Wondering if there was anyone in a similar space (Data/Analytics), and was keen to hear some of the reasons you use Python, and how its incorporated into your workflow?
I'm a data engineer working mostly in Python and sql embedded in a data analytics team. Our main use cases are for ingestion pipelines (API sources, glue scripts, batch jobs in airflow and aws), and some work in pandas that doesn't fit into our dbt sql models. I think it's also nice for data exploration and sharing via jupyter/colab notebooks.
What are you thinking of using it for?
There's a few different reasons that I've though about for now:
A lot of the data that we are working with is quite large, and it's sometimes a struggle to work with it in Google Sheets / Excel (Unfortunately our workplace uses both for some reason)
I have some weekly reports that I've somehow ended up generating (Getting data via SQL, massaging the data, and presenting via a dashboard or sharing a spreadsheet.
For creating a repeatable set of calculations when someone asks for something (which I'm sort of doing via Powerquery or Google Apps Script)
I'm quite big on visualizations, so I want to give Matplotlib a go.
And I do of coding (Javascript & C++(Arduino)), and have always wanted to add Python to my list of skills, especially in recent times, as I begin to delve more into Data.
Those sound like perfect scenarios! One of the first projects that got me hooked on python was processing large csv files instead of opening them in excel and running visual basic on them.

What you will do:
Quote the full thread about using Python for data work, word for word.

Records from a data collection
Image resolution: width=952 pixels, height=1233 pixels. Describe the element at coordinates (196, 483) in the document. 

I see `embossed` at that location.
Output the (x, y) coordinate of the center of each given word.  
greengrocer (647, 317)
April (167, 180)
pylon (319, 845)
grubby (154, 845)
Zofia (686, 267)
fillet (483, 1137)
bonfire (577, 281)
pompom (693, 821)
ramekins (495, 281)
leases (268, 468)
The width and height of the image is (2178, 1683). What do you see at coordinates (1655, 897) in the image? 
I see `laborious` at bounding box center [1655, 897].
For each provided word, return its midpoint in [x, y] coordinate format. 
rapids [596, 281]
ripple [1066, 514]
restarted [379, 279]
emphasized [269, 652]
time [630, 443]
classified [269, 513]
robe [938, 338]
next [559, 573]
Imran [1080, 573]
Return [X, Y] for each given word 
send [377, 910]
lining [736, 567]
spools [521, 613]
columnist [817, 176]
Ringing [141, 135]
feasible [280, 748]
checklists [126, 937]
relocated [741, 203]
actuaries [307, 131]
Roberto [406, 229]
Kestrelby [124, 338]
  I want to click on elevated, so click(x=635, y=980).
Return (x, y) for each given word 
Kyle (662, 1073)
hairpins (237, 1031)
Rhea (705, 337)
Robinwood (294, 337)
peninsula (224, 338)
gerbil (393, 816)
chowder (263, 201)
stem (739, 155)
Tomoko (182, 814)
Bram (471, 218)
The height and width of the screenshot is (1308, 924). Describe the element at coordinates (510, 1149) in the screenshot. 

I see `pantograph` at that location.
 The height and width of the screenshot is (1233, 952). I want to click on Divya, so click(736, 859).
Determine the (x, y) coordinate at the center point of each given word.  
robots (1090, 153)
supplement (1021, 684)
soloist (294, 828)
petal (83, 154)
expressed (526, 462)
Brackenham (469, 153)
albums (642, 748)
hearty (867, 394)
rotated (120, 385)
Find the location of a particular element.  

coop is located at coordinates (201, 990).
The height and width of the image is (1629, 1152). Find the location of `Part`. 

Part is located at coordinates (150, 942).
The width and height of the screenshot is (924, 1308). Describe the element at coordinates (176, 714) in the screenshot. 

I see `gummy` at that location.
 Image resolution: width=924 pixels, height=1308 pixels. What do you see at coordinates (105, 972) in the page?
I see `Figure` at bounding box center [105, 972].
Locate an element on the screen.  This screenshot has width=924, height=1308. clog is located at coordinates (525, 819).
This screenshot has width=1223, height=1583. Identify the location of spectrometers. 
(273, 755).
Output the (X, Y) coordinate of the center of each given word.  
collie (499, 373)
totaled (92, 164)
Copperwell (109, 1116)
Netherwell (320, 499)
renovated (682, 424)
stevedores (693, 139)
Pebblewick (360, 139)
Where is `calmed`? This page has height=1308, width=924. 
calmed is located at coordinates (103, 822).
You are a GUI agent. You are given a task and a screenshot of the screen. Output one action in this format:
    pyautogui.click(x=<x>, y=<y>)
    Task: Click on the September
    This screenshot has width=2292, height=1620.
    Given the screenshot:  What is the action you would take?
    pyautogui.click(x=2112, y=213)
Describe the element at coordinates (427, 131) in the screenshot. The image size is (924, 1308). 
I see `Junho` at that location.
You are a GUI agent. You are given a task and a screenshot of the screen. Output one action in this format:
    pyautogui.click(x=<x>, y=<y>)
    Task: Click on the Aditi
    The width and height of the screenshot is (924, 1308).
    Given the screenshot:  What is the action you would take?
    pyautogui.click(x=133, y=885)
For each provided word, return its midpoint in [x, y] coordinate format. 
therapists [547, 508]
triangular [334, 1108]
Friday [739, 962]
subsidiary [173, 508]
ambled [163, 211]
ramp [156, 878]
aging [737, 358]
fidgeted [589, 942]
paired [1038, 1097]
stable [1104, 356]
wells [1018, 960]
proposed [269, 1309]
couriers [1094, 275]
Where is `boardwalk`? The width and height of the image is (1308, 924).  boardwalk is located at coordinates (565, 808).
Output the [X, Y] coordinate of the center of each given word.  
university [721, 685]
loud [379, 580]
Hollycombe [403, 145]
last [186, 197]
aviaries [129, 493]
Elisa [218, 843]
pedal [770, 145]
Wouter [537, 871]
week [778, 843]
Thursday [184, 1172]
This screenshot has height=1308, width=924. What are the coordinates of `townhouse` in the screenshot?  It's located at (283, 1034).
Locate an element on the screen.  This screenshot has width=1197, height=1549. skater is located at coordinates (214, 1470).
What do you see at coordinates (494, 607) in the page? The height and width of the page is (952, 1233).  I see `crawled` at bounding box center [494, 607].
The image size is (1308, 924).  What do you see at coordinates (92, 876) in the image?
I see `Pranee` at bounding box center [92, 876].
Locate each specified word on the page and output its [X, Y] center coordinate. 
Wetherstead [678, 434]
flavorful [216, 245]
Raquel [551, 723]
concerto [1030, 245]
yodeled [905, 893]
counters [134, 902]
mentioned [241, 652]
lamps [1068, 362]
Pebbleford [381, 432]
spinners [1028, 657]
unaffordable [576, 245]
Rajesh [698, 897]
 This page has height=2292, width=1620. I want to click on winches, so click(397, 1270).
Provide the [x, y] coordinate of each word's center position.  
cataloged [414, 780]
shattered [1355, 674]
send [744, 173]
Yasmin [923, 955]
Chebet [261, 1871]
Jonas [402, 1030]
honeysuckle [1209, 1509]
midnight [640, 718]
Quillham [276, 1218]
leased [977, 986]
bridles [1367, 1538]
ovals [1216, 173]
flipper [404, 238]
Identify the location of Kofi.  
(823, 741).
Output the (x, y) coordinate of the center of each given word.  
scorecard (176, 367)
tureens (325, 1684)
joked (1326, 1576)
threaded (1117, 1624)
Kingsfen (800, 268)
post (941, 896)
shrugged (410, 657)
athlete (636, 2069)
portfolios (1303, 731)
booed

Answer to this task:
Wondering if there was anyone in a similar space (Data/Analytics), and was keen to hear some of the reasons you use Python, and how its incorporated into your workflow?
I'm a data engineer working mostly in Python and sql embedded in a data analytics team. Our main use cases are for ingestion pipelines (API sources, glue scripts, batch jobs in airflow and aws), and some work in pandas that doesn't fit into our dbt sql models. I think it's also nice for data exploration and sharing via jupyter/colab notebooks.
What are you thinking of using it for?
There's a few different reasons that I've though about for now:
A lot of the data that we are working with is quite large, and it's sometimes a struggle to work with it in Google Sheets / Excel (Unfortunately our workplace uses both for some reason)
I have some weekly reports that I've somehow ended up generating (Getting data via SQL, massaging the data, and presenting via a dashboard or sharing a spreadsheet.
For creating a repeatable set of calculations when someone asks for something (which I'm sort of doing via Powerquery or Google Apps Script)
I'm quite big on visualizations, so I want to give Matplotlib a go.
And I do of coding (Javascript & C++(Arduino)), and have always wanted to add Python to my list of skills, especially in recent times, as I begin to delve more into Data.
Those sound like perfect scenarios! One of the first projects that got me hooked on python was processing large csv files instead of opening them in excel and running visual basic on them.